Caminhoneiros fazem paralisação no porto por votação da MP do Frete | G1

Caminhoneiros autônomos da Baixada Santista, no litoral de São Paulo, realizam uma paralisação nesta segunda-feira (13) para pressionar o Senado a colocar em votação a Medida Provisória (MP) 1343. Conhecida como MP do Frete, a proposta altera as regras do piso mínimo rodoviário e cria benefícios.

A Autoridade Portuária de Santos (APS) informou, em nota, que o bloqueio foi parcial e durou menos de uma hora, com os manifestantes permitindo a passagem quando solicitada.

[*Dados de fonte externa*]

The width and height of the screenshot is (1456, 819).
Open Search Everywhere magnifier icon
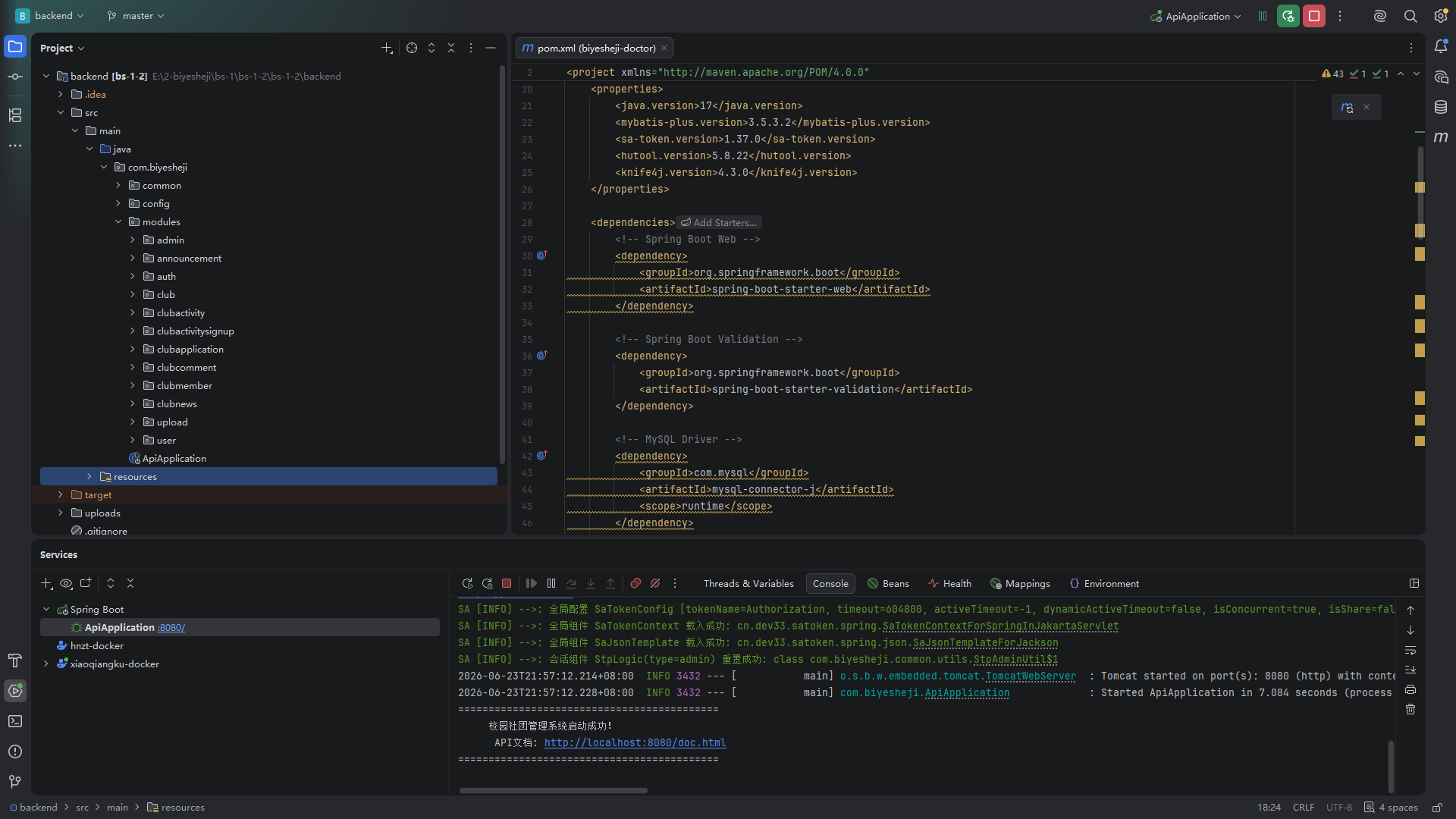coord(1410,16)
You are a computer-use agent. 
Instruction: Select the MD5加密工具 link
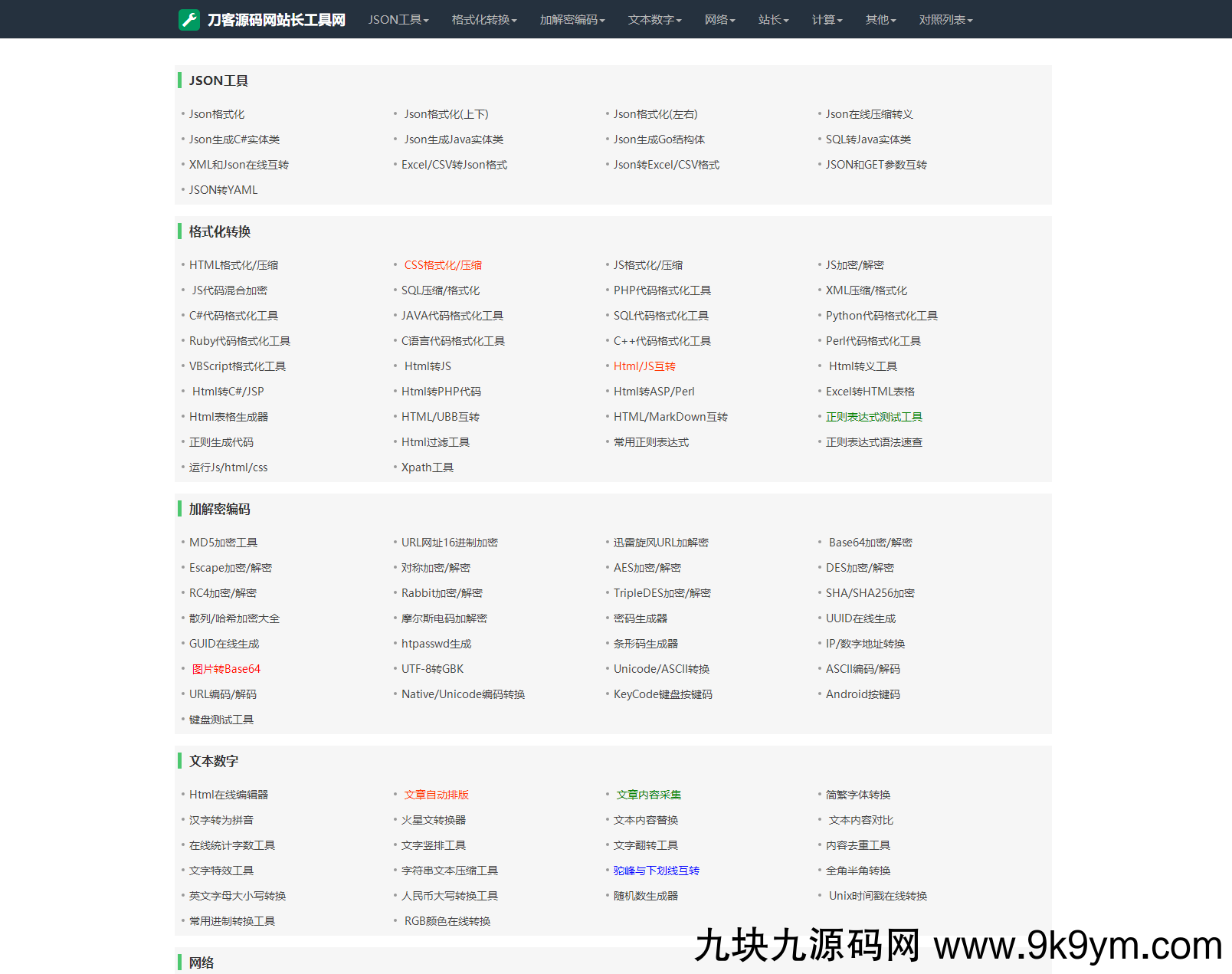[223, 543]
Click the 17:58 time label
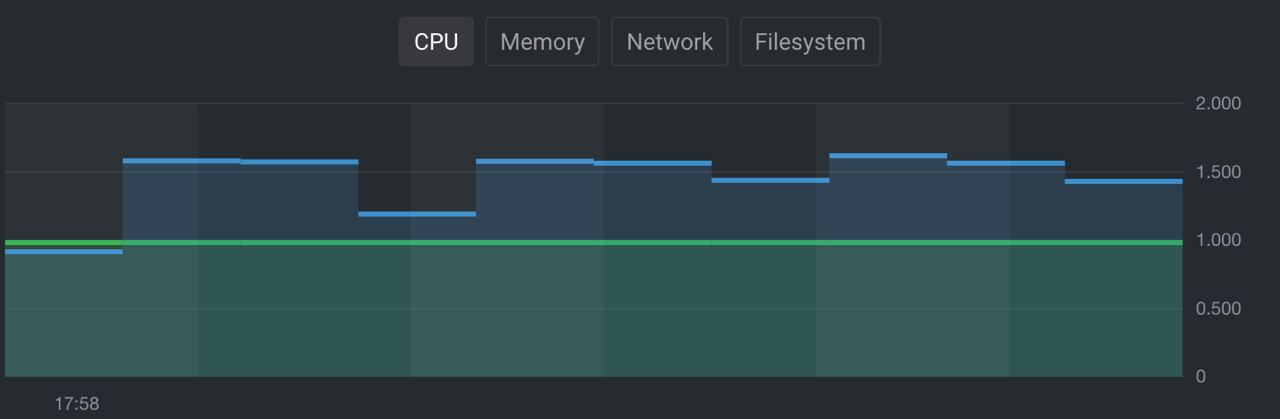Viewport: 1280px width, 419px height. [x=77, y=404]
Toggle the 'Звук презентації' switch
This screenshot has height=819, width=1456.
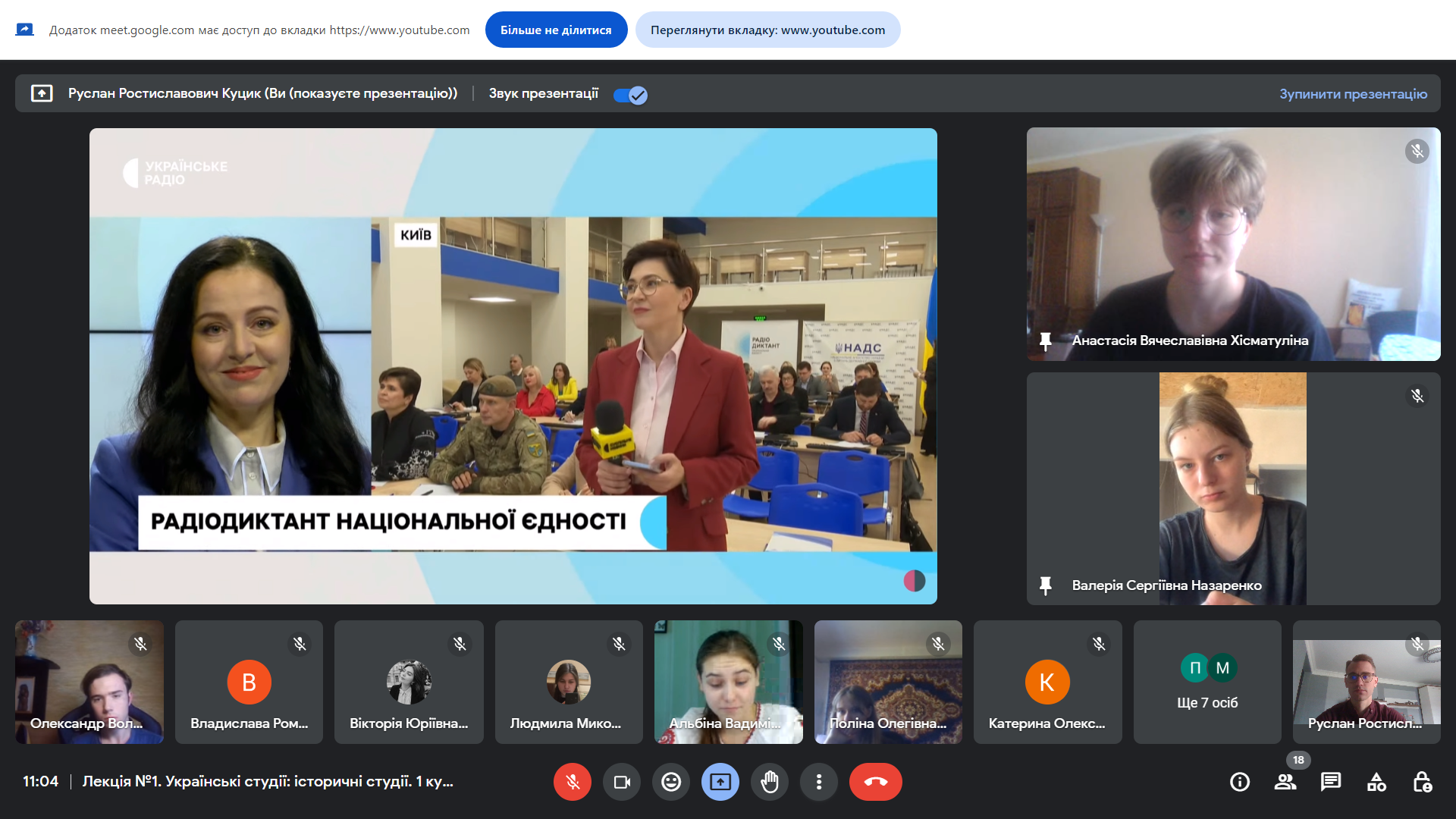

Segundo a APS, as operações ocorrem normalmente e as vias estão totalmente liberadas.

A Companhia de Engenharia de Tráfego (CET) de Santos relatou lentidão na área. Agentes municipais e policiais militares acompanham o ato. A prefeitura afirmou ter sido notificada pelo sindicato sobre a mobilização pacífica e o pedido de apoio para manter a ordem pública.

Caminhoneiros realizam paralisação no Porto de Santos — Foto: Sindicam-Santos

🚚A Tabela do Frete, oficialmente chamada de Política Nacional de Pisos Mínimos do Transporte Rodoviário de Cargas, é uma norma que estabelece o valor mínimo que deve ser pago pelo serviço de transporte de cargas no Brasil.

🔎 As Medidas Provisórias têm força de lei assim que publicadas, mas precisam ser confirmadas pelo Congresso Nacional em até 120 dias para não perderem a validade. O Legislativo tem a prerrogativa de alterar ou rejeitar o texto proposto pelo Executivo.

Convocação para o protesto

O protesto foi convocado na sexta-feira (10) pelo Sindicato dos Trabalhadores Rodoviários Autônomos de Bens da Baixada Santista e Vale do Ribeira (Sindicam-Santos).

O presidente da entidade, Luciano Santos de Carvalho, orientou os motoristas a não pegarem cargas desde domingo (12). "Essa MP é de suma importância para todos os caminhoneiros", disse.

Pressão no Senado

O presidente da Associação Brasileira de Condutores de Veículos Automotores (Abrava), Wallace Landim, usou as redes sociais para pedir a paralisação em todo o país. O objetivo é pressionar o presidente do Senado, Davi Alcolumbre (União-AP).

O g1 tentou contato com o Senado, mas não havia obtido retorno até a última atualização desta reportagem.